### EXTRACTED MATERIAL:
* * *
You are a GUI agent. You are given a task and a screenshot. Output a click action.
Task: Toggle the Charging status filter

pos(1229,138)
* * *
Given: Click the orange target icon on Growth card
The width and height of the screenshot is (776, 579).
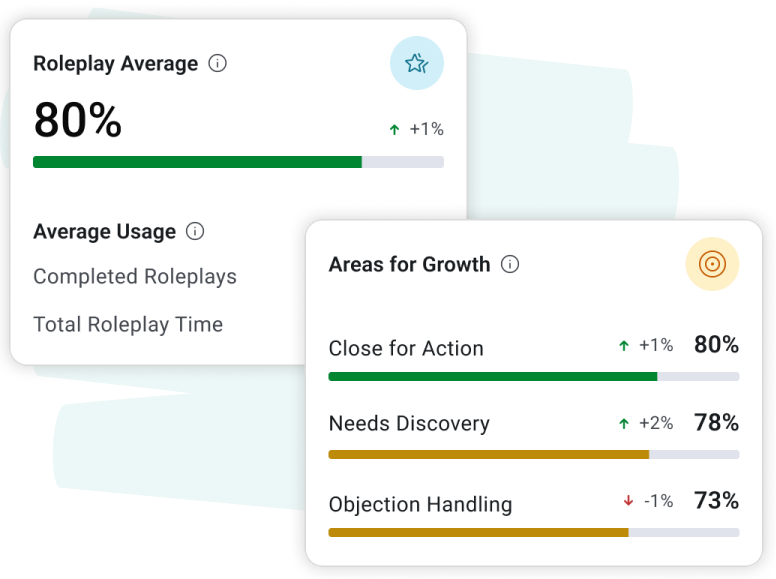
* * *
Return the lines from the one containing "You are a GUI" through the one containing "pos(1229,138)", both ends included, reproducing them without any change.

You are a GUI agent. You are given a task and a screenshot. Output a click action.
Task: Toggle the Charging status filter

pos(1229,138)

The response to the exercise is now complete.